Data –
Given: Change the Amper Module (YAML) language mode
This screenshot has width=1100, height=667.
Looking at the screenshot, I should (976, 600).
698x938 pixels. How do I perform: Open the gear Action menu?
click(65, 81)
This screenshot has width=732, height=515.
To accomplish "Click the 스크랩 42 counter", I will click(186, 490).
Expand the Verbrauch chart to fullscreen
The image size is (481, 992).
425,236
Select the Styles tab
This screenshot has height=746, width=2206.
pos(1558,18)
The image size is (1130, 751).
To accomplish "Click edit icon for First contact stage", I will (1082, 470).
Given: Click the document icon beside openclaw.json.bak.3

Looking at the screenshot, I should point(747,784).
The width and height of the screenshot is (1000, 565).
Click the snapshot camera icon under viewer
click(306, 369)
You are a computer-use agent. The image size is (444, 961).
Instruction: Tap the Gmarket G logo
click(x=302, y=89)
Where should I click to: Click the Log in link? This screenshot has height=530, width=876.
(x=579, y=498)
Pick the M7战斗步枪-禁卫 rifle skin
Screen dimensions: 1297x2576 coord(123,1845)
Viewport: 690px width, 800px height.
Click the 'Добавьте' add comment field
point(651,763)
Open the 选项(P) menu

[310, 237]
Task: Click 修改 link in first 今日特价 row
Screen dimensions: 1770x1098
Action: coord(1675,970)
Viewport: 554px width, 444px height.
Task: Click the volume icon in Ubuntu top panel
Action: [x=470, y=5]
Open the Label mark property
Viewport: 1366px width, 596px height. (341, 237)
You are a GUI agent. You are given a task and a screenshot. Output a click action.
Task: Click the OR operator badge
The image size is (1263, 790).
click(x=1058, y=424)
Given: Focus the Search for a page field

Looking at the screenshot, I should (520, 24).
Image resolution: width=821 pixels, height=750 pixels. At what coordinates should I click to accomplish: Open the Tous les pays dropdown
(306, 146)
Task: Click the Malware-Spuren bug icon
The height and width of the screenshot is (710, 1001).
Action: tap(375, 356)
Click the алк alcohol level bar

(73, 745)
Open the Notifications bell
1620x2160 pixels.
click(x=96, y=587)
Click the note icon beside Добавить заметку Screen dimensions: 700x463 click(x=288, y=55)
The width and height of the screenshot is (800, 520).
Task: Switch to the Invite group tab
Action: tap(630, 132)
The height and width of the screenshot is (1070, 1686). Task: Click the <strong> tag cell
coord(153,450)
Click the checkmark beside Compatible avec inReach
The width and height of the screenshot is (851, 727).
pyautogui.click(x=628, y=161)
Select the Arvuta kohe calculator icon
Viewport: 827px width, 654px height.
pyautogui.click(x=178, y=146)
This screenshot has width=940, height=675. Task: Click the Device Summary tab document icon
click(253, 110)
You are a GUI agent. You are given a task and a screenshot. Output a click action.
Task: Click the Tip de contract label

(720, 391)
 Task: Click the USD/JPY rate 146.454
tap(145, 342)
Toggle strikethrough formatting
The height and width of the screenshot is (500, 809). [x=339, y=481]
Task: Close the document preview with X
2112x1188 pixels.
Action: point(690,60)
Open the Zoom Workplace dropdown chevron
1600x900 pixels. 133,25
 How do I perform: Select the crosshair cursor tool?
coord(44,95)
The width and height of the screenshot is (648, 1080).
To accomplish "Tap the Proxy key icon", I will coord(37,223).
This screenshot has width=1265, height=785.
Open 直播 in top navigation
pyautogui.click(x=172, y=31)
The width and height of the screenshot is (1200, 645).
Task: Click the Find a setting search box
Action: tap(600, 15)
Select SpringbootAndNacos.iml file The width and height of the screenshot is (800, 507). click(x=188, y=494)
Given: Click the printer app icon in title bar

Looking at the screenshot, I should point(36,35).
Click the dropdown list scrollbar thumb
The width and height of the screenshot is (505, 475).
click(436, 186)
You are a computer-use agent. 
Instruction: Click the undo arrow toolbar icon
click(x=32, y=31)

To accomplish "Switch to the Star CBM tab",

Exercise – Extract from the records above the lines from the one containing "The height and width of the screenshot is (710, 1001)." to the one containing "Select the Arvuta kohe calculator icon", both lines included, exactly as they appear and with nothing else.

Written response –
The height and width of the screenshot is (710, 1001).
Action: tap(375, 356)
Click the алк alcohol level bar

(73, 745)
Open the Notifications bell
1620x2160 pixels.
click(x=96, y=587)
Click the note icon beside Добавить заметку Screen dimensions: 700x463 click(x=288, y=55)
The width and height of the screenshot is (800, 520).
Task: Switch to the Invite group tab
Action: tap(630, 132)
The height and width of the screenshot is (1070, 1686). Task: Click the <strong> tag cell
coord(153,450)
Click the checkmark beside Compatible avec inReach
The width and height of the screenshot is (851, 727).
pyautogui.click(x=628, y=161)
Select the Arvuta kohe calculator icon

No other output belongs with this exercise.